- [EXERCISE DETAILS]
Give the lines below, from the line with "The image size is (640, 479)." through the last line, as a Markdown table with the columns Row and Line text. Skip blank lines and leave the pictures out.

- [ENTRIES SHOWN]

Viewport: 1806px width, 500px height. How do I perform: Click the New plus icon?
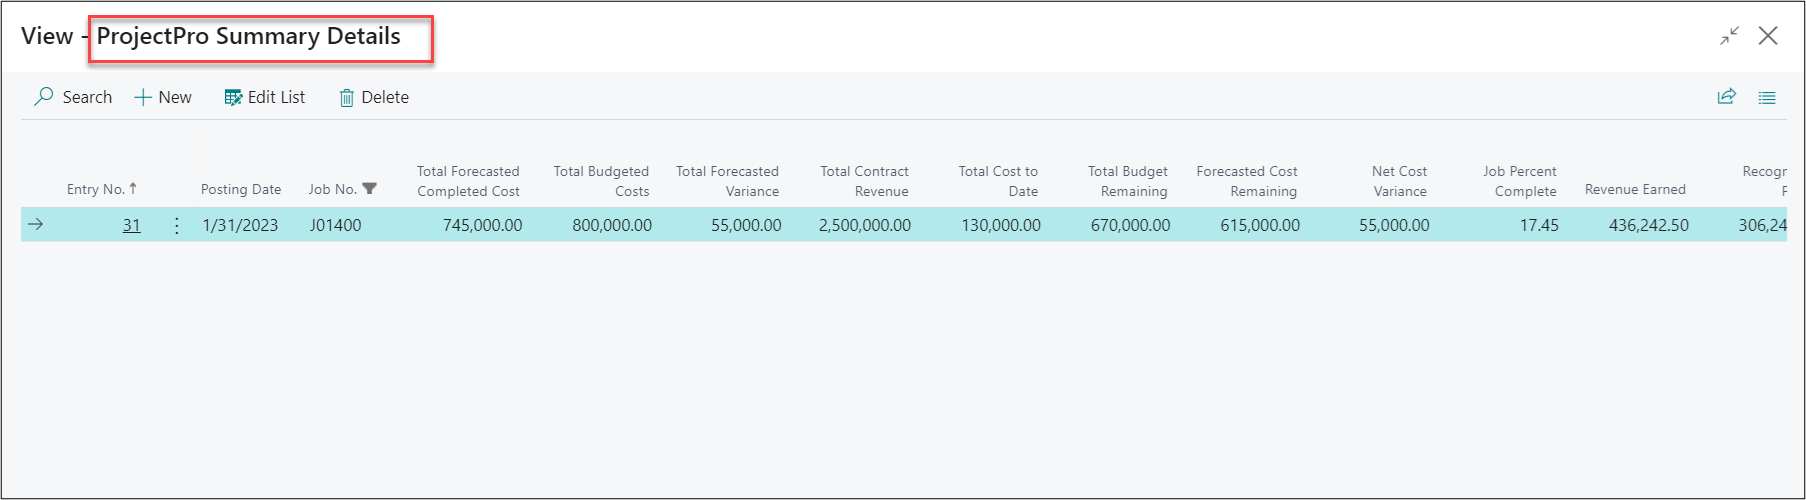tap(143, 97)
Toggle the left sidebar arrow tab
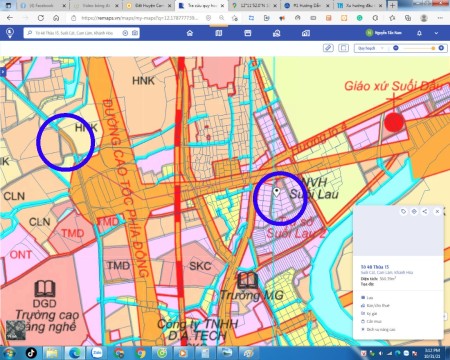 [3, 71]
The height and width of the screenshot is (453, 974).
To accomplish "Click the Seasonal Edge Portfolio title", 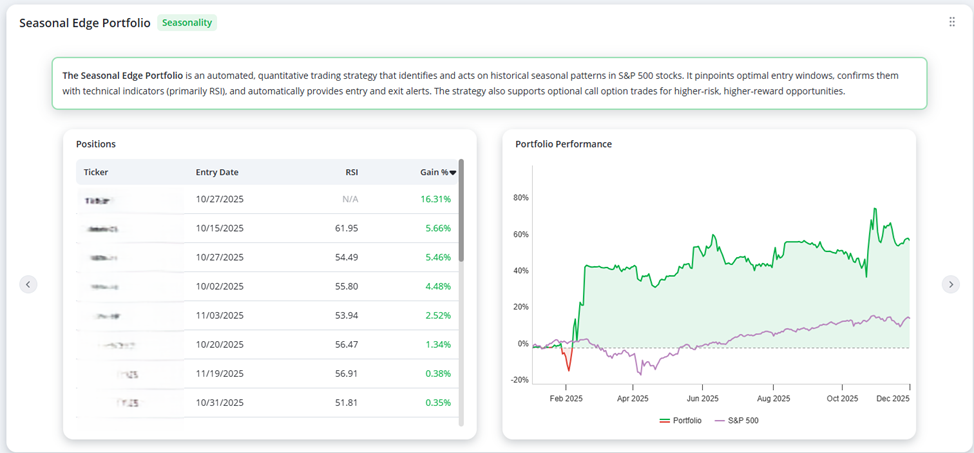I will [84, 23].
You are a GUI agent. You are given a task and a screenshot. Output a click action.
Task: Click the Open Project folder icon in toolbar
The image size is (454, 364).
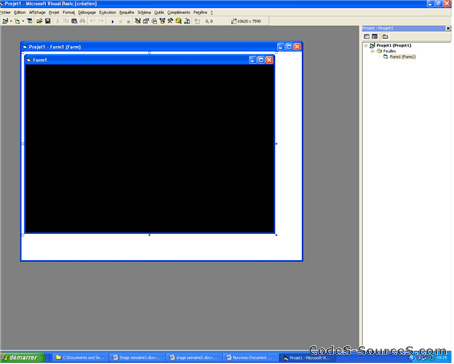(39, 21)
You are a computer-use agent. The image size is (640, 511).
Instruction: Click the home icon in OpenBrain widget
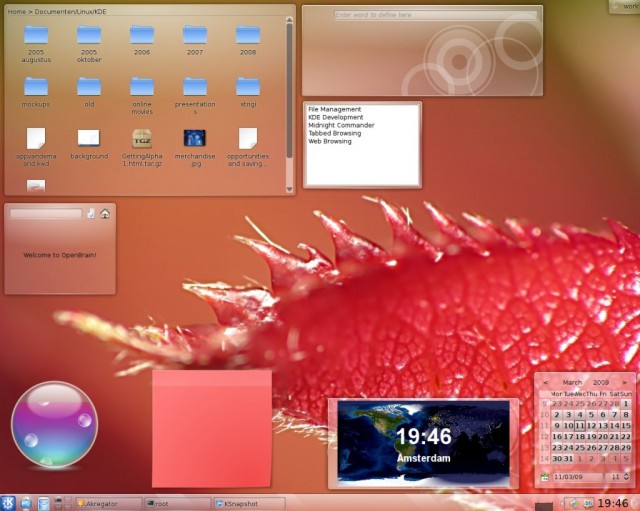(105, 213)
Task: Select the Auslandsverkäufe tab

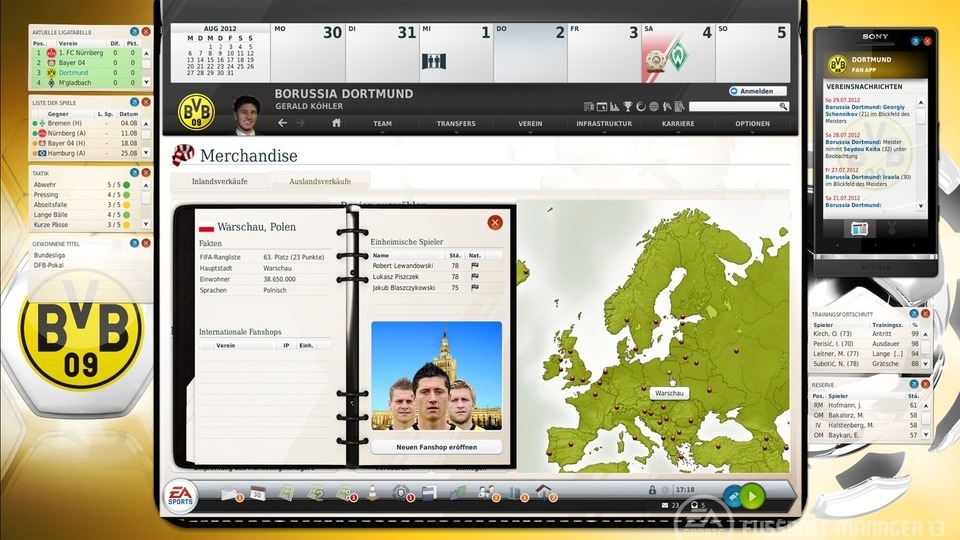Action: 319,181
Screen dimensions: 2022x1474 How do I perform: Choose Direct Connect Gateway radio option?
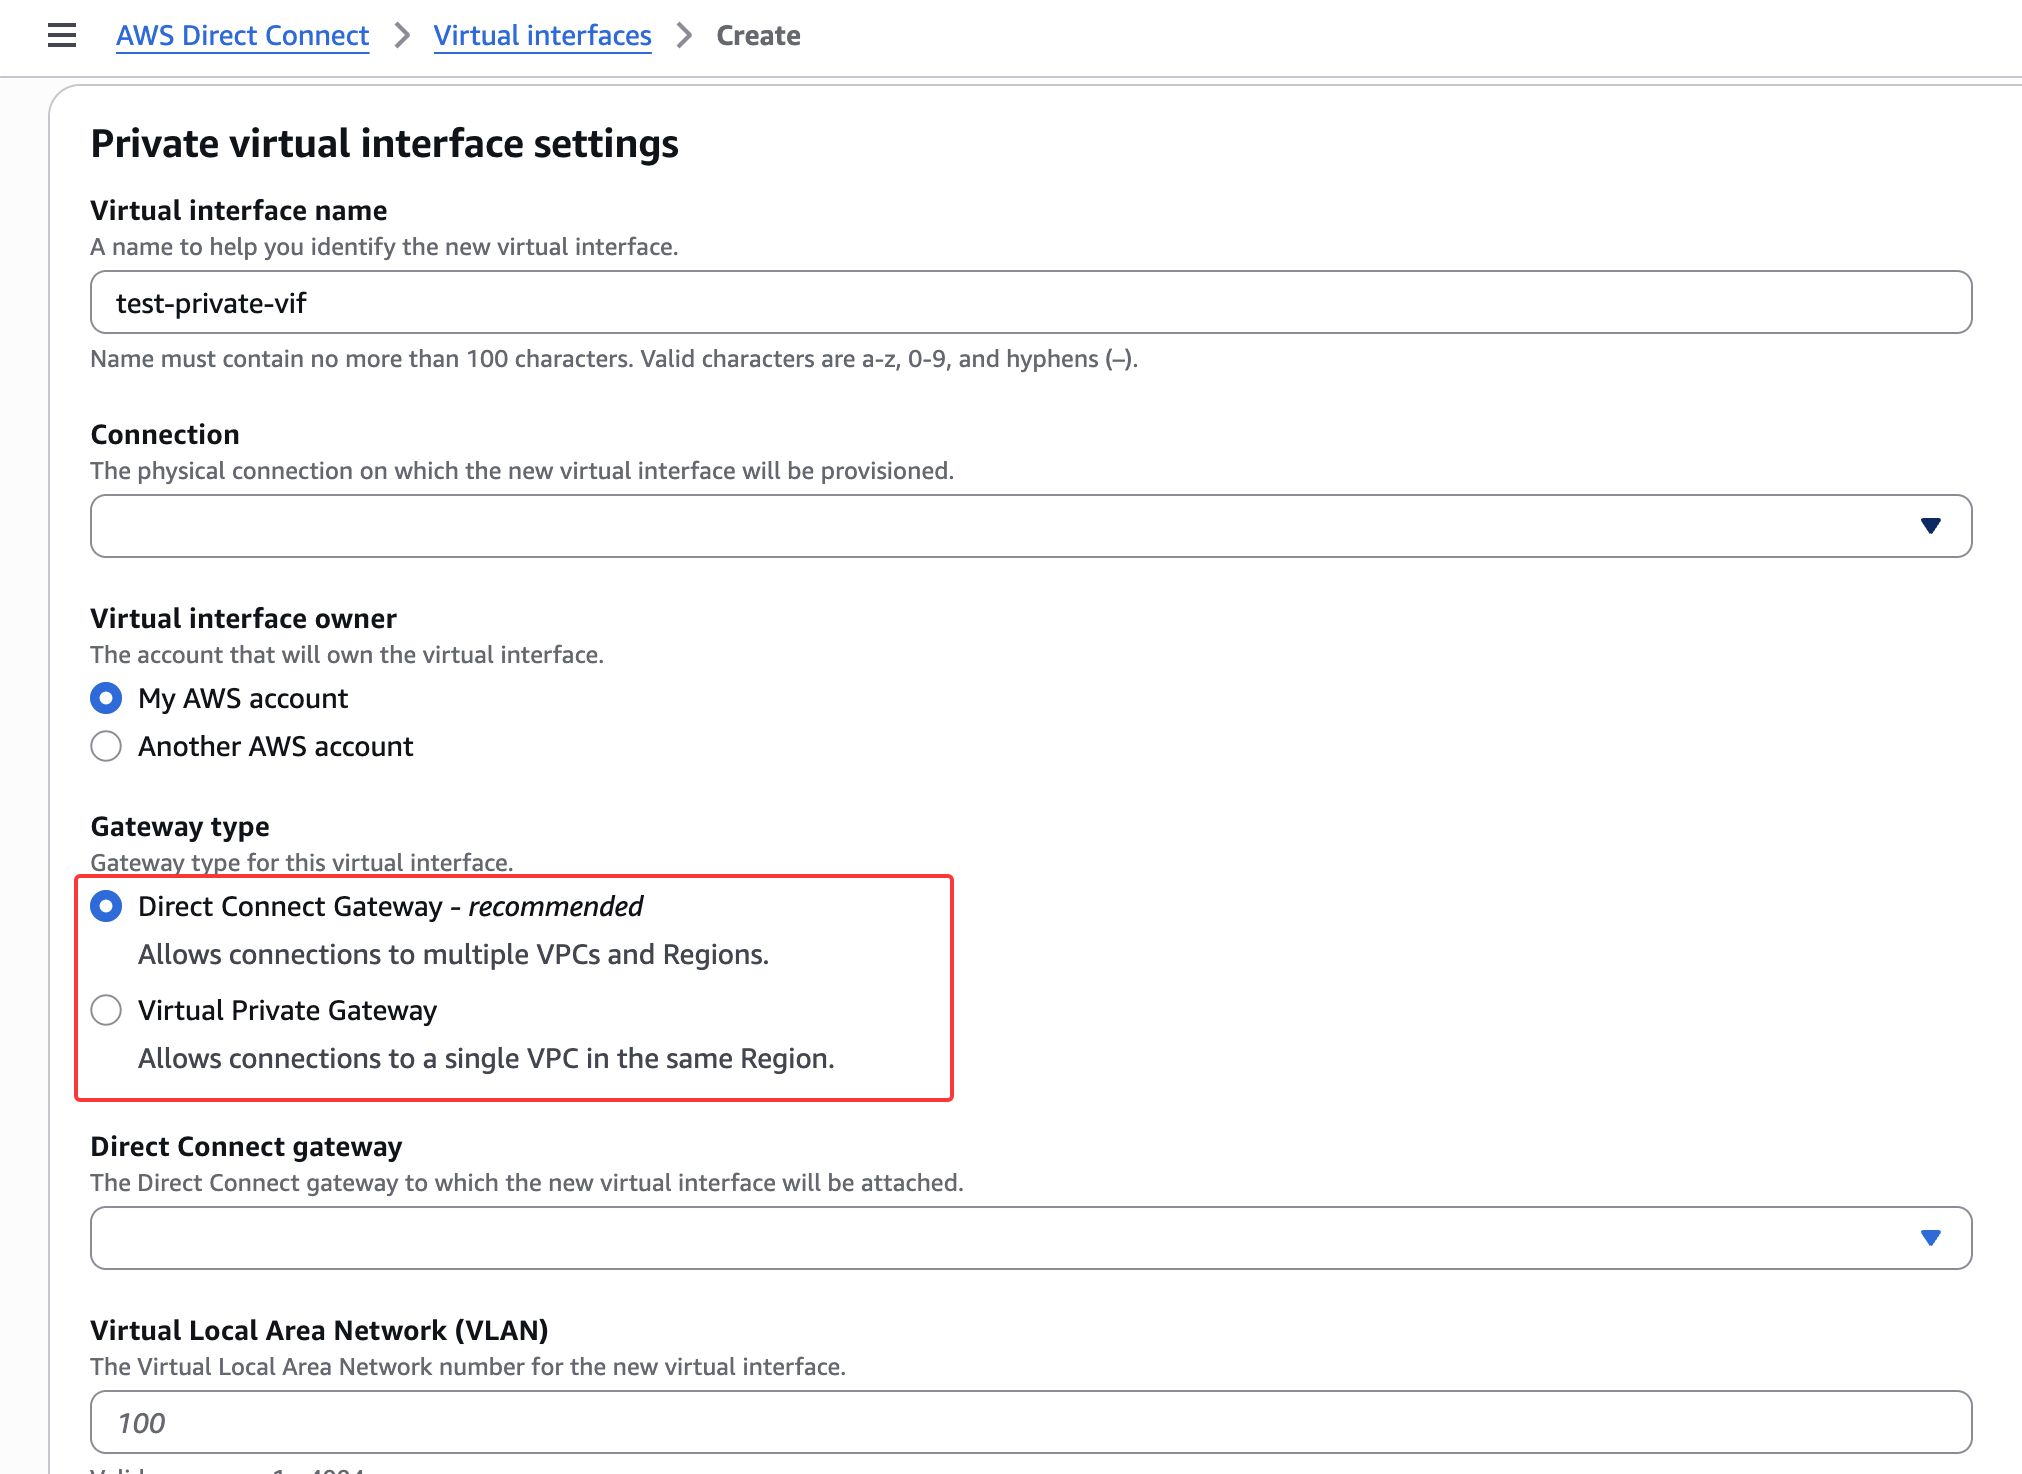point(106,906)
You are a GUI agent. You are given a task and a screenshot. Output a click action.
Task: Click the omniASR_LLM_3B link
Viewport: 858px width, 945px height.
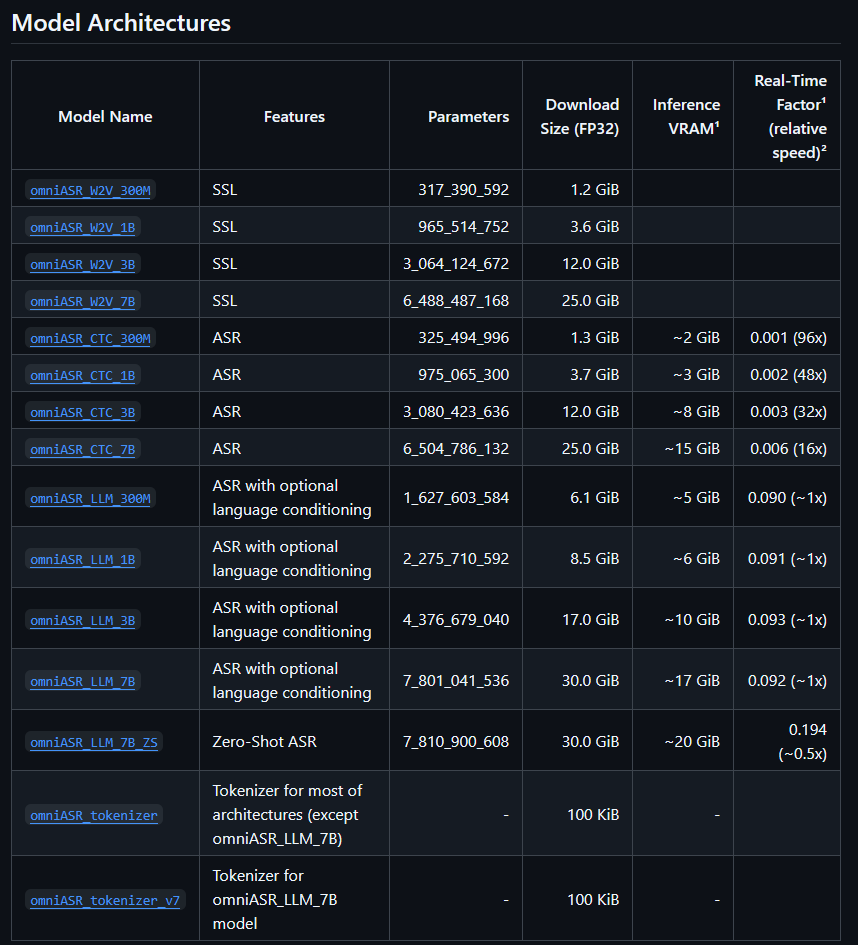coord(83,620)
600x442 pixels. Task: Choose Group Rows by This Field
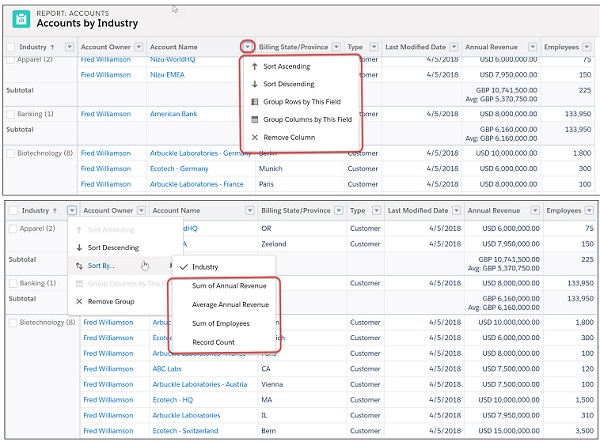[x=308, y=102]
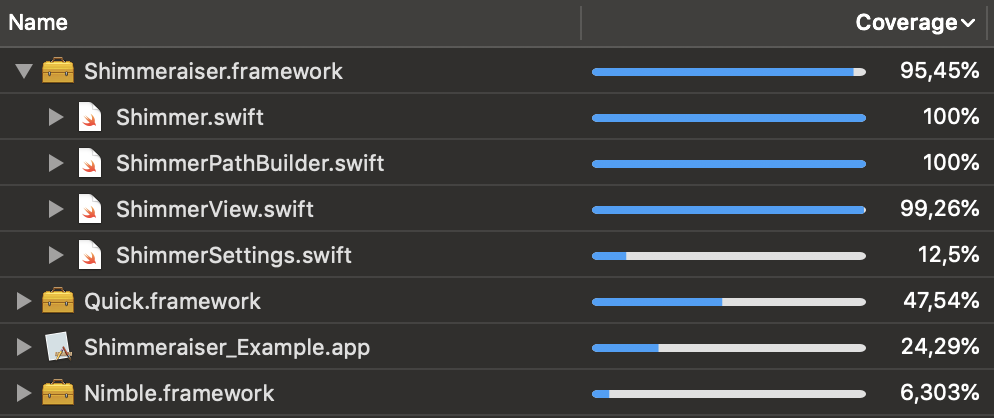The image size is (994, 418).
Task: Click the ShimmerSettings.swift Swift file icon
Action: pos(90,256)
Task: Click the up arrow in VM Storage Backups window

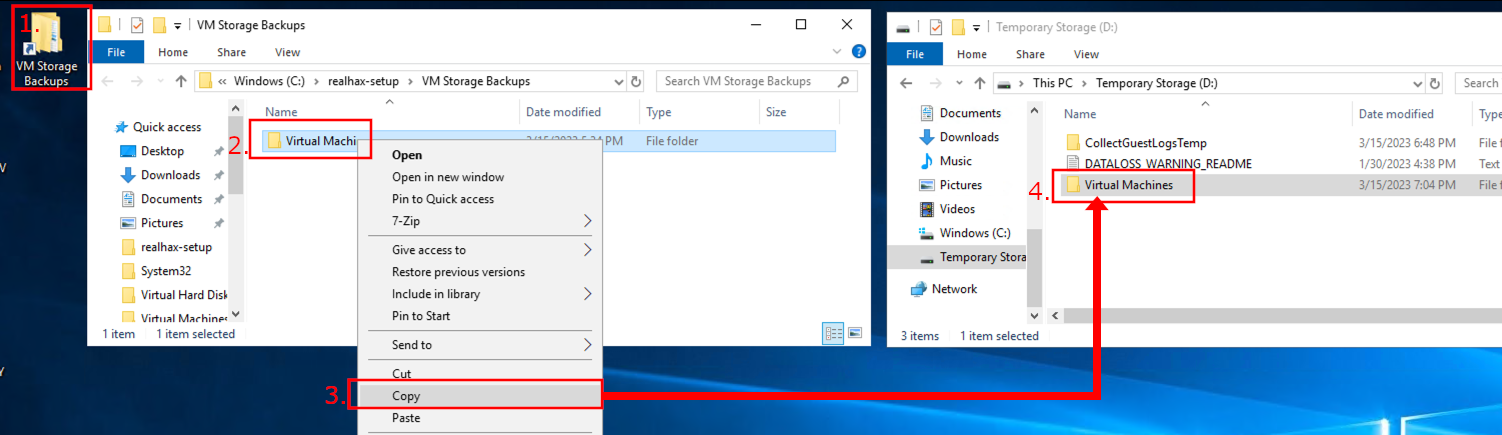Action: click(x=181, y=81)
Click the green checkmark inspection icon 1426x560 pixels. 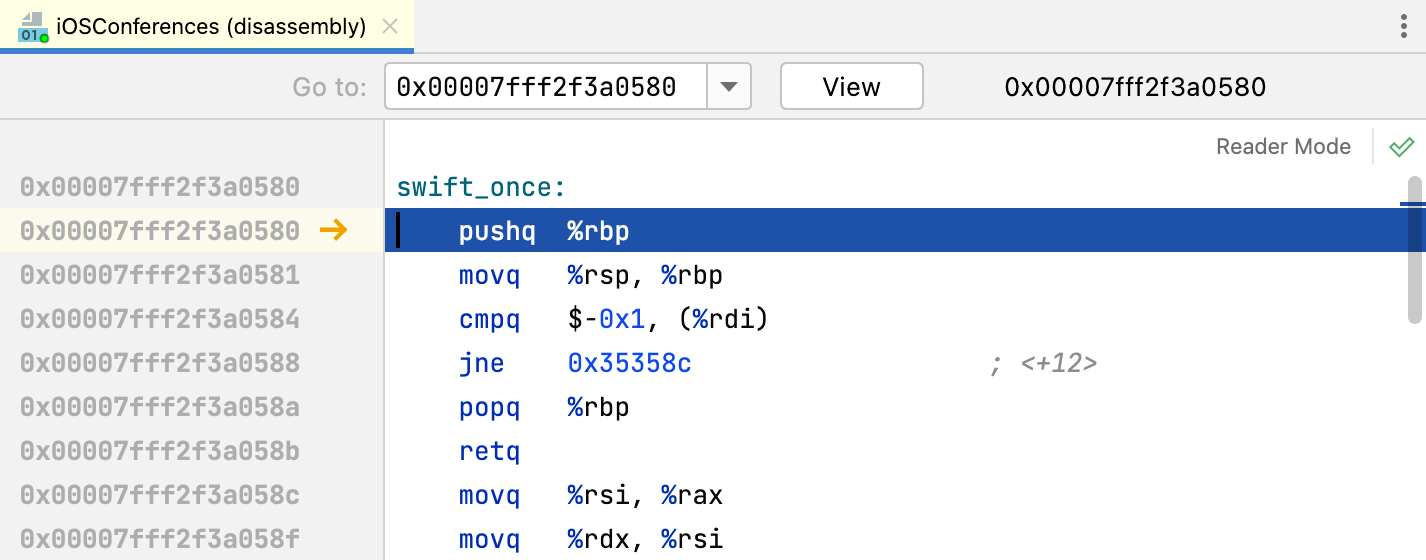coord(1401,147)
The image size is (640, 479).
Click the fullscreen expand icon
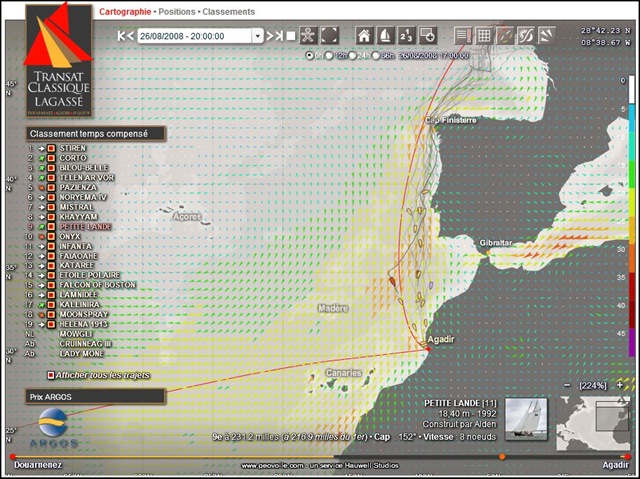click(x=329, y=35)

- [SOLUTION]
| Row | Line text |
|---|---|
| 1 | The image size is (640, 479). |
| 2 | Click the fullscreen expand icon |
| 3 | click(x=329, y=35) |